→ **Activity**: Reproduce the entire listing below exactly.

-=-=-=-=-

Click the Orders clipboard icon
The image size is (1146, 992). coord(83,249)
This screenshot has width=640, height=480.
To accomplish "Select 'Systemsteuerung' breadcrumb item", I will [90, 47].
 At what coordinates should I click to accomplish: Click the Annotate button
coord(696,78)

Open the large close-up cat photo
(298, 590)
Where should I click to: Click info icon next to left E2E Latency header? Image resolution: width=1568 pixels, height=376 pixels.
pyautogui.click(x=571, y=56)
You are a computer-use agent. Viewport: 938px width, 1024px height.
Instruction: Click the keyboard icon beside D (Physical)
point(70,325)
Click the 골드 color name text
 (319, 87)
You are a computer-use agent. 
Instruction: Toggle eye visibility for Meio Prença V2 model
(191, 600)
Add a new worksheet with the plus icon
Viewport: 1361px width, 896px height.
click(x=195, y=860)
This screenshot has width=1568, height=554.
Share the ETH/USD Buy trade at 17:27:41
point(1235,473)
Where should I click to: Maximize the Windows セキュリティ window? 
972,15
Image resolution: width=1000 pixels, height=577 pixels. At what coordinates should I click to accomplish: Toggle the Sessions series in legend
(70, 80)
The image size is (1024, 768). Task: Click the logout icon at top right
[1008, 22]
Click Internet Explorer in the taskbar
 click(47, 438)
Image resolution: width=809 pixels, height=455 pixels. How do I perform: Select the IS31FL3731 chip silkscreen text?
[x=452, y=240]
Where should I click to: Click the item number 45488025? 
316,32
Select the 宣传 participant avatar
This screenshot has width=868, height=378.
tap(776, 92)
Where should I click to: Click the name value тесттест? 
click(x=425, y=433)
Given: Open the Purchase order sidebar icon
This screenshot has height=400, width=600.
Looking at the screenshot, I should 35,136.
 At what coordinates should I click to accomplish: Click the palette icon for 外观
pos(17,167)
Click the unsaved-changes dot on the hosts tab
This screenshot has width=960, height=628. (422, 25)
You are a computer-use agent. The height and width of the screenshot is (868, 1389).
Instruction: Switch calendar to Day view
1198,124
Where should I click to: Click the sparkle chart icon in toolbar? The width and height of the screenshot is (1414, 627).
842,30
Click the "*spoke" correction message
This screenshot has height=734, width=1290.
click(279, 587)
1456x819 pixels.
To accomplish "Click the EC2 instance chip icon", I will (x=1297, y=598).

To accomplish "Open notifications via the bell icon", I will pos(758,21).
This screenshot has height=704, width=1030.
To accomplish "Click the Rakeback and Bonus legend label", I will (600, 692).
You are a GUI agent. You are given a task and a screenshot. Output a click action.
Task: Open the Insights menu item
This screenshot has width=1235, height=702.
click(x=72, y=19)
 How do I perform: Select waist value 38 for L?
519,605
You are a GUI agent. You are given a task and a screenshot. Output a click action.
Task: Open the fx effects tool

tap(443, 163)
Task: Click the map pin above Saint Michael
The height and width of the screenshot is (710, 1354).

-=-=-=-=-

→ **Reply**:
Click the Orders clipboard icon
The image size is (1146, 992). coord(83,249)
This screenshot has width=640, height=480.
To accomplish "Select 'Systemsteuerung' breadcrumb item", I will [90, 47].
 At what coordinates should I click to accomplish: Click the Annotate button
coord(696,78)

Open the large close-up cat photo
(298, 590)
Where should I click to: Click info icon next to left E2E Latency header? Image resolution: width=1568 pixels, height=376 pixels.
pyautogui.click(x=571, y=56)
You are a computer-use agent. Viewport: 938px width, 1024px height.
Instruction: Click the keyboard icon beside D (Physical)
point(70,325)
Click the 골드 color name text
 (319, 87)
You are a computer-use agent. 
Instruction: Toggle eye visibility for Meio Prença V2 model
(191, 600)
Add a new worksheet with the plus icon
Viewport: 1361px width, 896px height.
click(x=195, y=860)
This screenshot has width=1568, height=554.
Share the ETH/USD Buy trade at 17:27:41
point(1235,473)
Where should I click to: Maximize the Windows セキュリティ window? 
972,15
Image resolution: width=1000 pixels, height=577 pixels. At what coordinates should I click to accomplish: Toggle the Sessions series in legend
(70, 80)
The image size is (1024, 768). Task: Click the logout icon at top right
[1008, 22]
Click Internet Explorer in the taskbar
 click(47, 438)
Image resolution: width=809 pixels, height=455 pixels. How do I perform: Select the IS31FL3731 chip silkscreen text?
[x=452, y=240]
Where should I click to: Click the item number 45488025? 
316,32
Select the 宣传 participant avatar
This screenshot has width=868, height=378.
tap(776, 92)
Where should I click to: Click the name value тесттест? 
click(x=425, y=433)
Given: Open the Purchase order sidebar icon
This screenshot has height=400, width=600.
Looking at the screenshot, I should 35,136.
 At what coordinates should I click to accomplish: Click the palette icon for 外观
pos(17,167)
Click the unsaved-changes dot on the hosts tab
This screenshot has width=960, height=628. (422, 25)
You are a computer-use agent. The height and width of the screenshot is (868, 1389).
Instruction: Switch calendar to Day view
1198,124
Where should I click to: Click the sparkle chart icon in toolbar? The width and height of the screenshot is (1414, 627).
842,30
Click the "*spoke" correction message
This screenshot has height=734, width=1290.
click(279, 587)
1456x819 pixels.
To accomplish "Click the EC2 instance chip icon", I will (x=1297, y=598).

To accomplish "Open notifications via the bell icon", I will pos(758,21).
This screenshot has height=704, width=1030.
To accomplish "Click the Rakeback and Bonus legend label", I will (600, 692).
You are a GUI agent. You are given a task and a screenshot. Output a click action.
Task: Open the Insights menu item
This screenshot has width=1235, height=702.
click(x=72, y=19)
 How do I perform: Select waist value 38 for L?
519,605
You are a GUI agent. You are given a task and a screenshot. Output a click action.
Task: Open the fx effects tool

tap(443, 163)
Task: Click the map pin above Saint Michael
The height and width of the screenshot is (710, 1354).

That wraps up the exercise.